Das ist der rechte Nährboden für die ewigen Verdränger und Vertuscher, die vom aktuellen baden-württembergischen Ministerpräsidenten damit nachdrücklich ermutigt worden sind, ihr verantwortungsloses Treiben fortzusetzen.

Wie aber soll man künftig an den Schulen die Zeit der Nazidiktatur behandeln, wie soll man junge Menschen davor bewahren, den neuen braunen Verführern in die Hände zu fallen, wenn man die Geschichte dermaßen ins Gegenteil verdreht?

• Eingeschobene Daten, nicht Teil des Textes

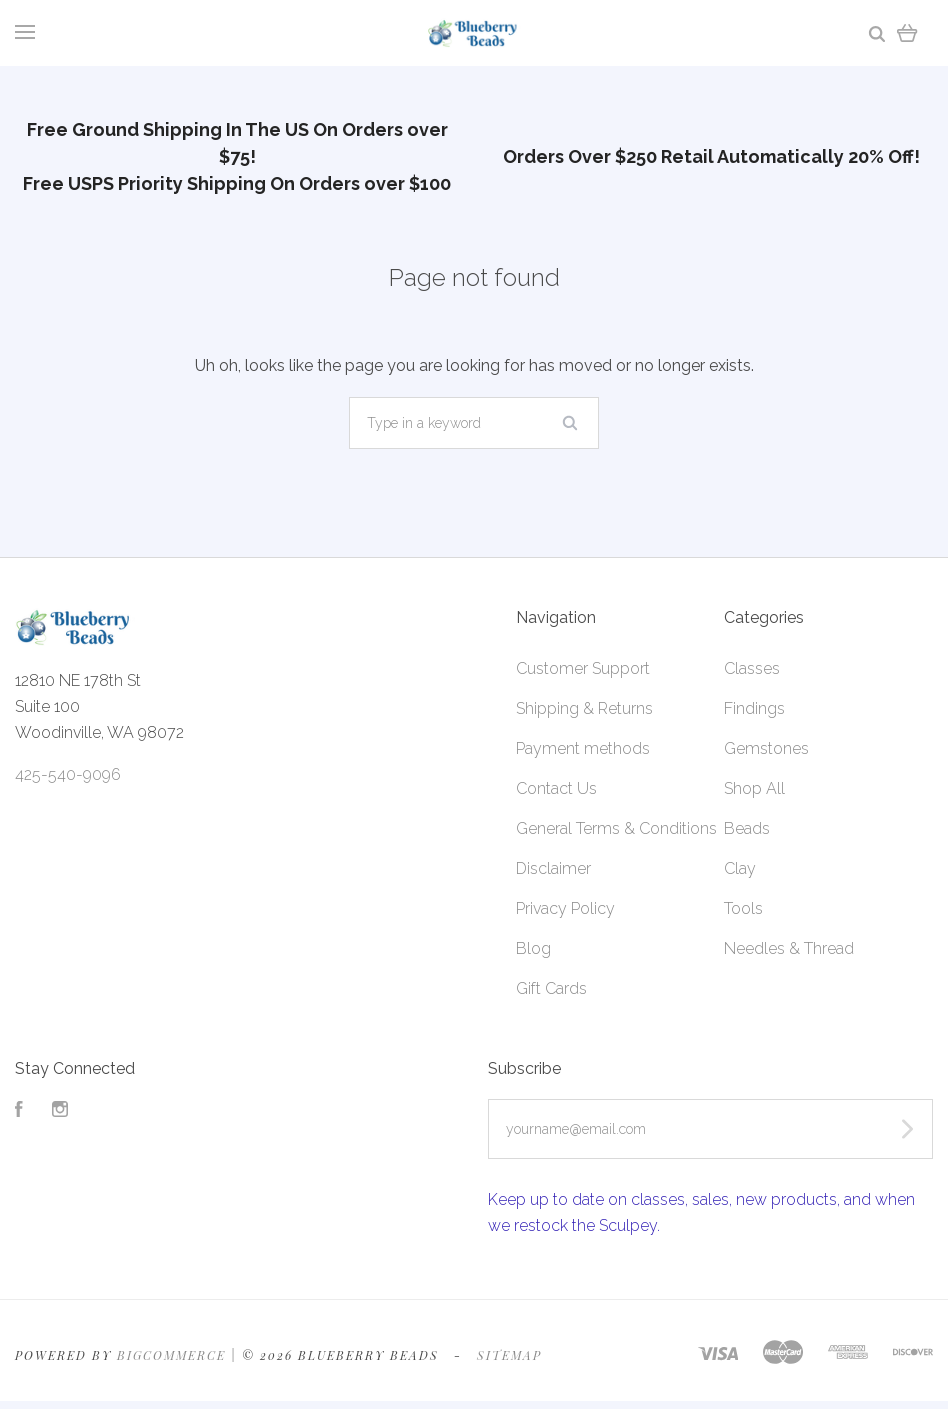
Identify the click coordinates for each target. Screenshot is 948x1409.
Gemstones (766, 748)
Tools (743, 908)
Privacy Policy (565, 908)
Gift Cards (551, 988)
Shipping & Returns (584, 708)
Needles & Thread (789, 948)
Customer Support (583, 668)
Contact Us (556, 788)
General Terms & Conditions (616, 828)
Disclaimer (553, 868)
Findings (754, 708)
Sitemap (509, 1355)
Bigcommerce (171, 1355)
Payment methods (583, 748)
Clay (740, 868)
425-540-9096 (68, 774)
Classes (752, 668)
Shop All (754, 788)
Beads (747, 828)
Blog (533, 948)
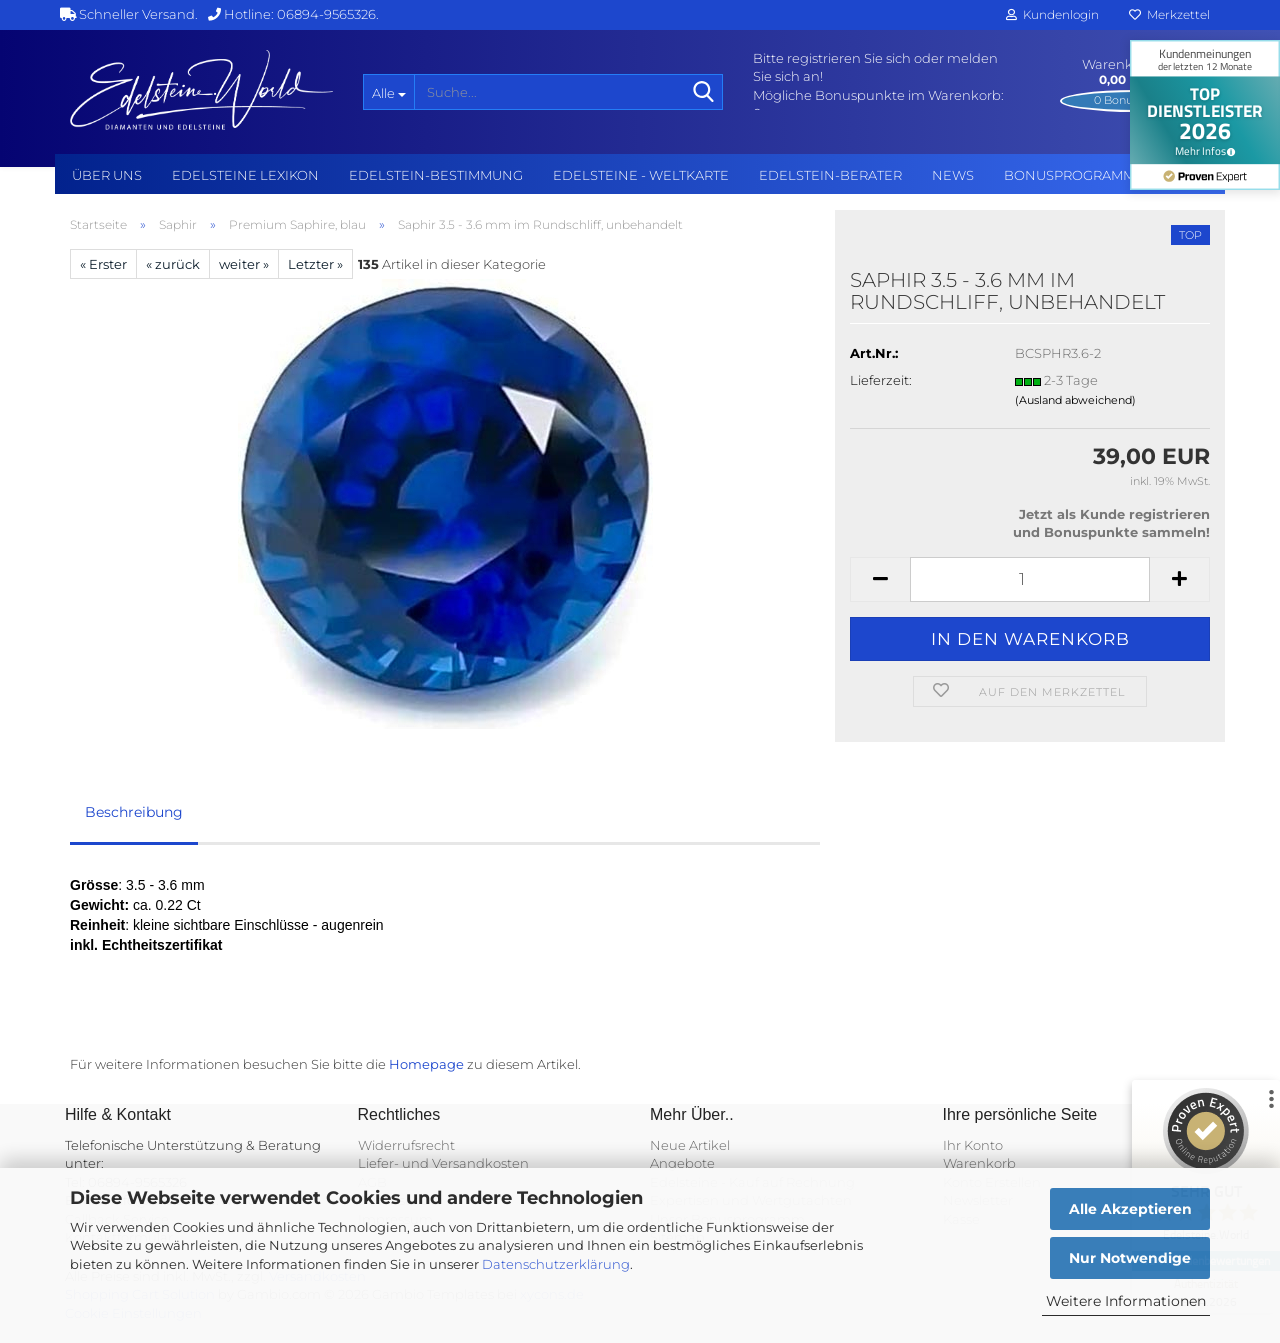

Oettinger, der sich nach wie vor nicht für diese unsäglichen Äusserungen entschuldigt hat, hat dem Land und seinem Amt schweren Schaden zugefügt. Ein wachsweiches Dementi in der „Bild-Zeitung“ als Entschuldigung zu bezeichnen, ist völlig abwegig. Ein Publikationsorgan wie ausgerechnet „Bild“ ist dafür keinesfalls der richtige Weg. Weshalb stellt sich Oettinger den Fragen der Journalisten nicht in einer Pressekonferenz?

Dieser Umgang mit seinem Fauxpass, der offenbar gar keiner war, macht Oettinger als Ministerpräsident untragbar. Es wäre das beste für unser Land, Oettinger würde sofort zurücktreten.